The results came after four hours of “intense arguments,” which culminated with four of the six State Council members opposing a motion to open the judiciary to women, according to Al-Ahram. Despite the results, the head of the State Council, Mohamed Ahmed el-Hosseiny, maintained that progress on women’s rights rights has been achieved, as women are now eligible to apply for the position of Assistant Representative of the Council.

The state-owned paper reports that compensatory measures are being taken by el-Hosseiny himself, in the face of firm opposition from other members of the Council. With the issue far from settled, el-Hosseiny reportedly plans to re-propose the matter soon. The State Council had previously voted on the same issue on 18 January, 2010, with a result of three to three.

Rose el-Youssef focuses on the bright side of the story, declaring a "victory for women in the State Council" in its headlines. With its report only vaguely mentioning the voting process, the "victory" was attributed to measure taken by el-Hosseiny, who stated "the idea that women are unfit for judicial work is an insult to all," before comparing that belief to those held by the Taliban in Afghanistan.

State-owned papers also cover the 22nd annual conference of the Higher Council for Islamic Affairs, held yesterday in Cairo. According to Al-Gomhurriya, Prime Minister Ahmed Nazif delivered a speech written by President Mubarak, emphasizing the need for “enlightened religious dialogue” supported by “an educational system that encourages tolerance and acceptance of others.”

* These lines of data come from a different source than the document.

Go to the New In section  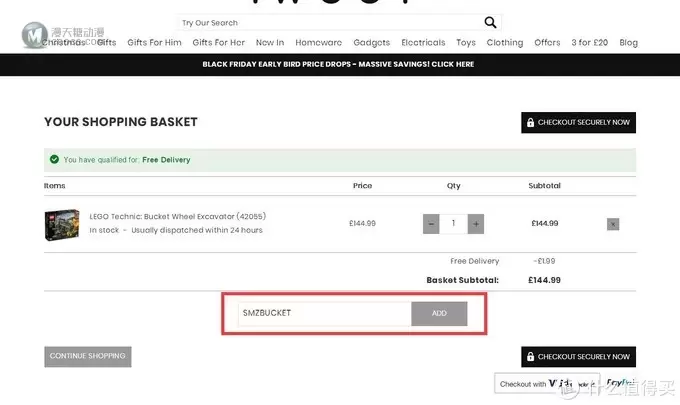[x=270, y=42]
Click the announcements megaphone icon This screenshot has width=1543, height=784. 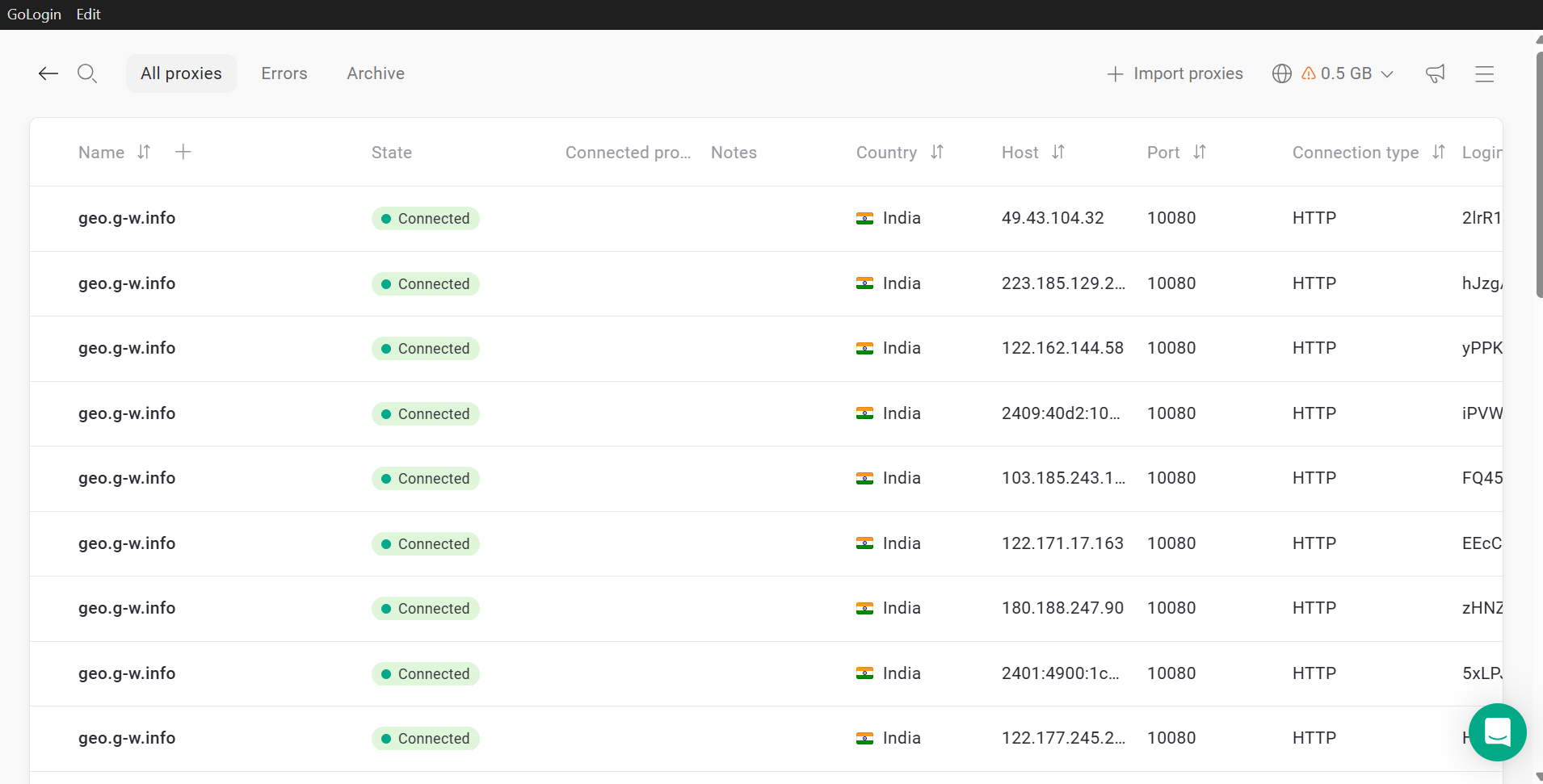(1435, 73)
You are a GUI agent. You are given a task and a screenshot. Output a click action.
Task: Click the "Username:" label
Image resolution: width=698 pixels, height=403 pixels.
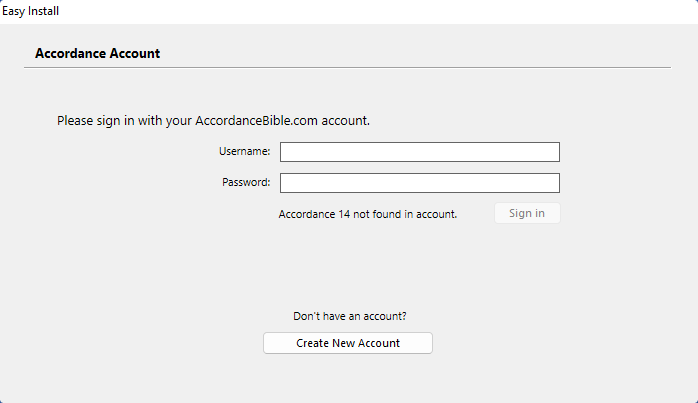(245, 152)
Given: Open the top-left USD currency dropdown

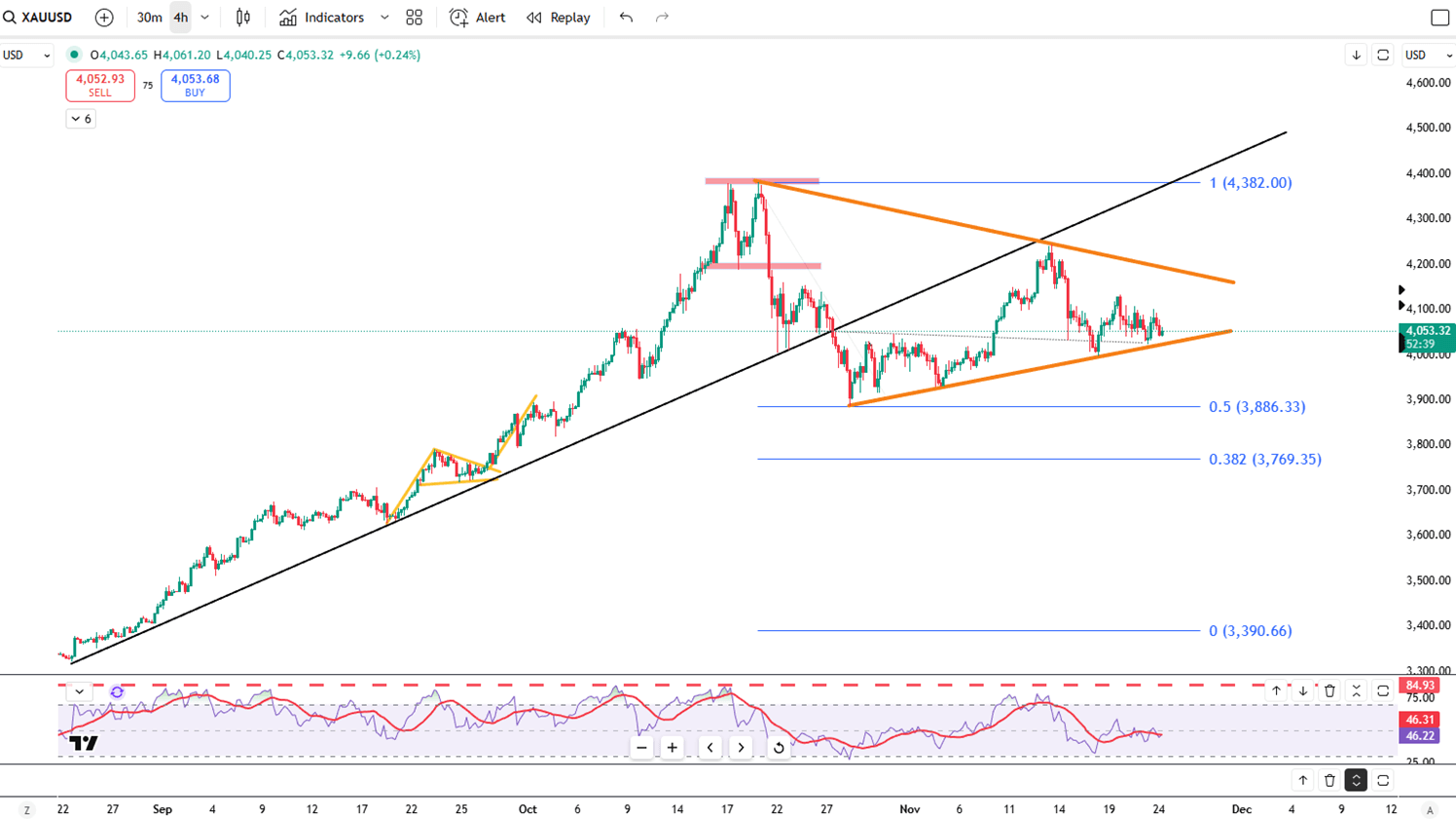Looking at the screenshot, I should pos(26,56).
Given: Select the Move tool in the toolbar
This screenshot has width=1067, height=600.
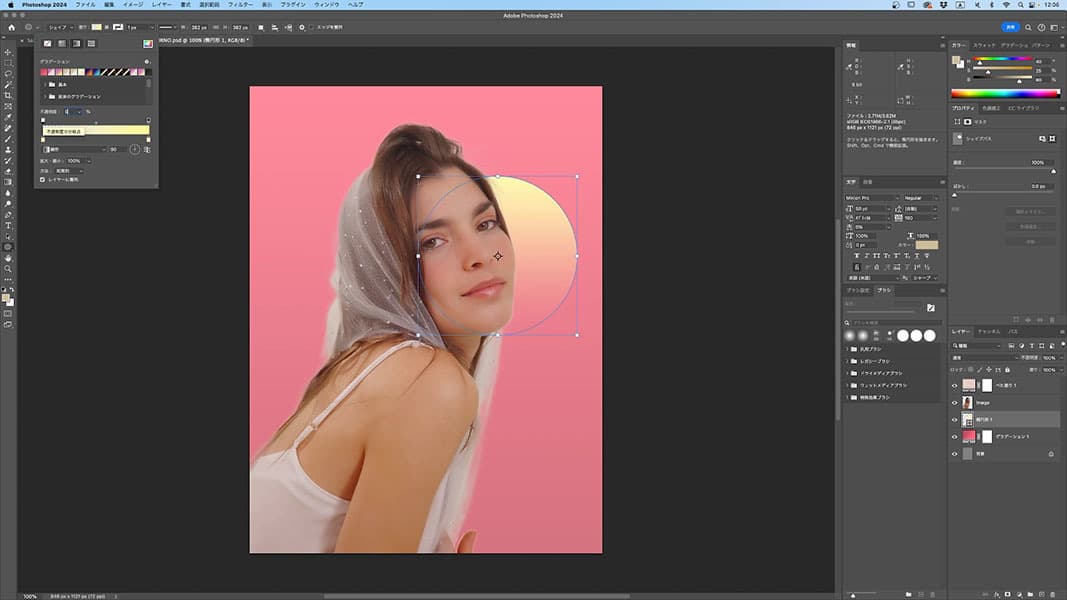Looking at the screenshot, I should 8,52.
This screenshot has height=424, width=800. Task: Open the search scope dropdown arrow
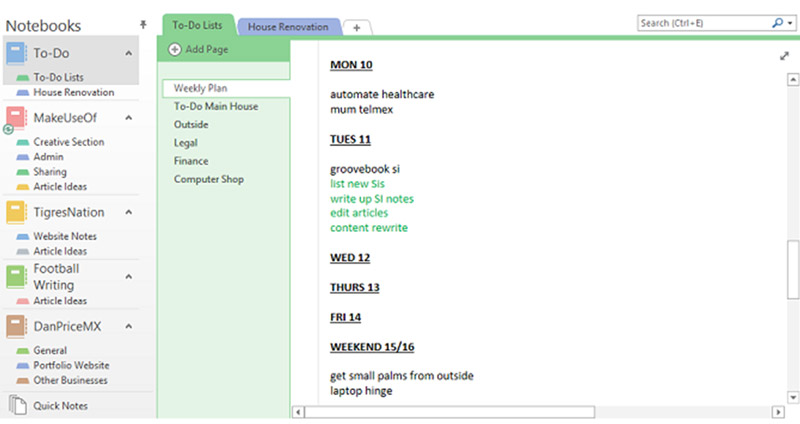point(789,22)
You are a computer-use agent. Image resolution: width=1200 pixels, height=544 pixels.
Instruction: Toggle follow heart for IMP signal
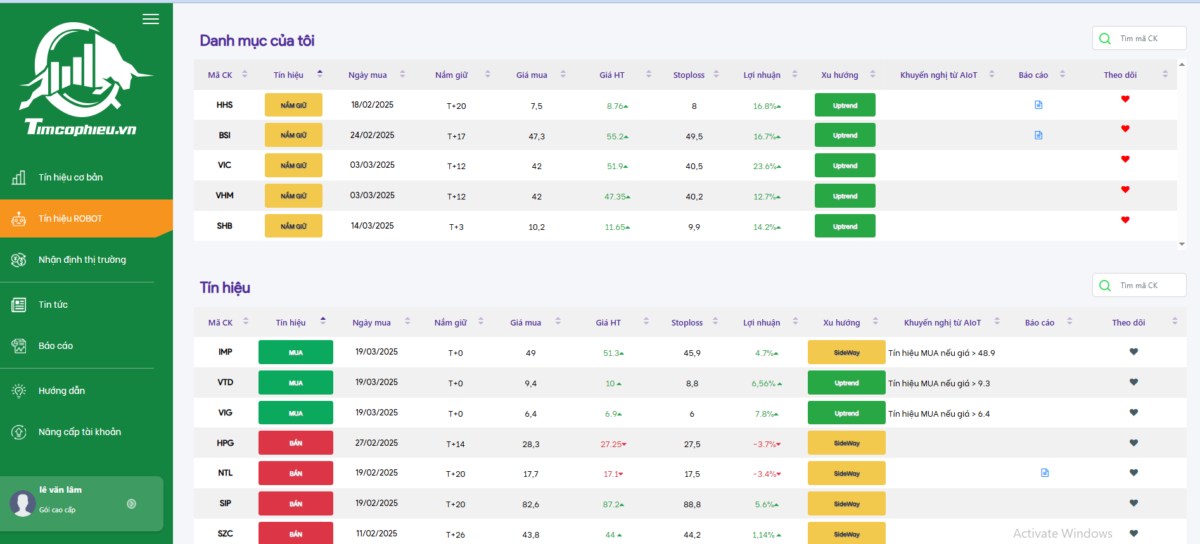coord(1133,351)
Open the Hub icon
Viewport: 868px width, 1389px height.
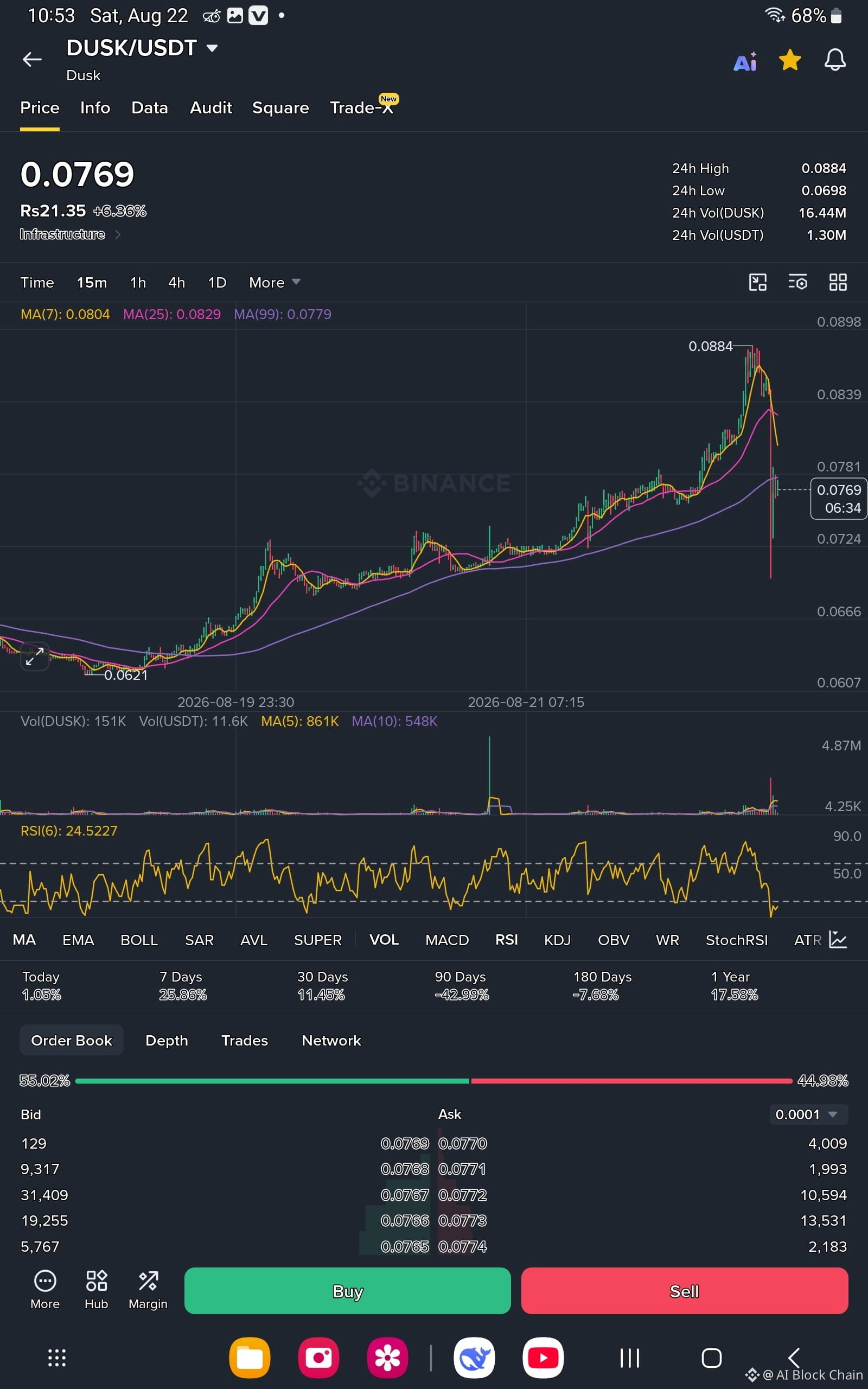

Addressing representatives from 80 countries, Nazif continued to speak on behalf of the president, calling on Egypt’s “scientists and intellectuals to double their efforts and concentrate on improving the image of Islam, which has suffered many wrongdoings.” The speech also mentioned the difficulties many Muslim Arabs face finding desirable jobs due to anti-Muslim discrimination abroad. “Religious fundamentalism is an obstacle to development in the Muslim world, and prevents many from many from making progress,” Nazif said, before pointing out “and in today’s world, there’s no place for the weak.”

Elsewhere, Al-Gomhurriya predicts the “capture of the synagogue bomber within a few hours” in an “exclusive” update at the bottom of its front page. According to what the paper has learned from a “reliable source,” security forces have picked up several “strings trailing back to the perpetrator, which will result in his downfall within the next few hours.” The source also revealed that security services are always fully aware of any threats against Egypt and its reputation, security and stability.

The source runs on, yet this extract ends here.